Ok so for a general principal $G$ bundle $\pi:P\rightarrow M$ how do we obtain a horizontal lift a vector field on $M$? Well we have that any connection one form determines a horizontal sub bundle $H \subset TP$, and it follows that $D_p\pi:H_p\rightarrow T_{\pi(p)}M$ is then an isomorphism for all $p\in P$. We thus fix a connection one form on $P$. Given $X\in \mathfrak{X}(M)$ we thus define a $X^H\in\mathfrak{X}(P)$ pointwise by:
$$X^H_p=(D_p\pi)^{-1}(X_{\pi(p)})$$
We need to show that this is smooth, so let $\phi$ be a bundle chart for an open neighborhood $U$ of $\pi(p)=x$. Let $\phi(p)=(x,h)$, then $D_p\phi:T_gP\rightarrow T_xM\oplus T_gG$ is an isomorphism. Let $\pi_U:U\times G$ be the projection onto $U$, and define a smooth section of the pullback bundle $\pi_U^*TU$ by: \begin{align*} Z:(U\times G)&\longrightarrow \pi_U^*TU\\ (x,g)&\longmapsto ((x,g),X_x) \end{align*} which is smooth because $X$ is smooth, and takes values in $\pi^*_U TU\subset \pi^*_UTU\oplus \pi^*_GTG\cong T(U\times G)$, so $Z$ is actually a smooth section of $T(U\times G)$. It is then easy to see that: \begin{align*} D_{(x,g)}\pi_U(Z_{(x,g)})=X_x \end{align*} Since $\phi$ is a diffeomorphism, it follows that there exists a unique vector field $Y\in\mathfrak{X}(P_U)$ such that $\phi_*(Y)=Z$, hence for all $p\in P_U$: \begin{align*} D_p\phi(Y)=Z_{\phi(p)} \end{align*} So: \begin{align*} D_{\phi(p)}\pi_U\circ D_p\phi(Y)=X_{\pi(p)} \end{align*} however: \begin{align*} D_{\phi(p)}\pi_U\circ D_p\phi=D_p(\pi_U\circ \phi)=D_p\pi \end{align*} so: \begin{align*} D_p\pi(Y_p)=X_{\pi(p)} \end{align*} Since $X^H$ is uniquely determined, it follows that $X^H$ is locally the horizontal component of $Y$, and thus $X^H$ must be smooth. It follows that $X^H$ is the unique horizontal lift of $X$.
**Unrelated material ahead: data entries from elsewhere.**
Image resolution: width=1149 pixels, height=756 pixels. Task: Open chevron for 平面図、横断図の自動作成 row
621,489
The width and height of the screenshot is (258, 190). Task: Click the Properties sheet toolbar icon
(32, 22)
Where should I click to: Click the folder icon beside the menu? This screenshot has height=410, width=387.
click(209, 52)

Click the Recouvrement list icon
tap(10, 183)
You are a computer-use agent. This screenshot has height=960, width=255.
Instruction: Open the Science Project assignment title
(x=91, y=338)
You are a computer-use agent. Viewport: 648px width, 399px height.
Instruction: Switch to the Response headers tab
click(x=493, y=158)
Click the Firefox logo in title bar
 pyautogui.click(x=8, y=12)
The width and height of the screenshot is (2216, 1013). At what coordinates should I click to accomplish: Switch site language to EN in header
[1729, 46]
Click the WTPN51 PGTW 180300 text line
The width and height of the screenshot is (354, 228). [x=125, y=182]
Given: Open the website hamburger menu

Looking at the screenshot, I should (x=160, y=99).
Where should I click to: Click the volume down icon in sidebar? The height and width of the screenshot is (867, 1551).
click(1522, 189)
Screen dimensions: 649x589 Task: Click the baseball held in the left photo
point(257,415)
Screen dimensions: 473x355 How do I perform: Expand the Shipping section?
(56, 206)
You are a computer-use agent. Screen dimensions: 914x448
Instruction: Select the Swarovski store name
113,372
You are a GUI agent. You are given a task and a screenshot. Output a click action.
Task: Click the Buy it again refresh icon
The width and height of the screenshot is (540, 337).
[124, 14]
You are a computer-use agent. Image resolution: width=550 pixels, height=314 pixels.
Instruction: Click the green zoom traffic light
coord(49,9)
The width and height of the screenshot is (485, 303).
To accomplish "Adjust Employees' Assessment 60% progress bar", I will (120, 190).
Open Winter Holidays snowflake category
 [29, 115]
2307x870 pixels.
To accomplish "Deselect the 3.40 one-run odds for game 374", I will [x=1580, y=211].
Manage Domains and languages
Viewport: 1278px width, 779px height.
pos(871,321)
Regarding your question pertaining Lie groups, perhaps you can clarify what you mean specifically, because as I see it now, there's not a clear way to obtain the horizontal lift in terms of a global section. Indeed, sections determine bundle charts/local trivializations, but these bundle charts don't respect the horizontal lift (the above proof demonstrates this clearly) as that is determined by a connection one form. You could choose the flat connection, which exists in this case because the bundle is trivial, but in general it won't be a metric connection, and so can't be the Levi Civita connection.
If it helps at all, you can write the connection one form with on $G\times GL_n(\mathbb{R}) as:
$$(\phi^{-1*}\omega)_{(g,A)}=A^{-1}\pi_G^*\omega_{s(g)} A+\pi_{GL_n(\mathbb{R})}^*(A^{-1}dA)$$ where $\omega_s=s^*\omega$, $A\in GL_n(\mathbb{R})$, and $A^{-1}dA$ is the Maurer Cartan form on $GL_n(\mathbb{R})$.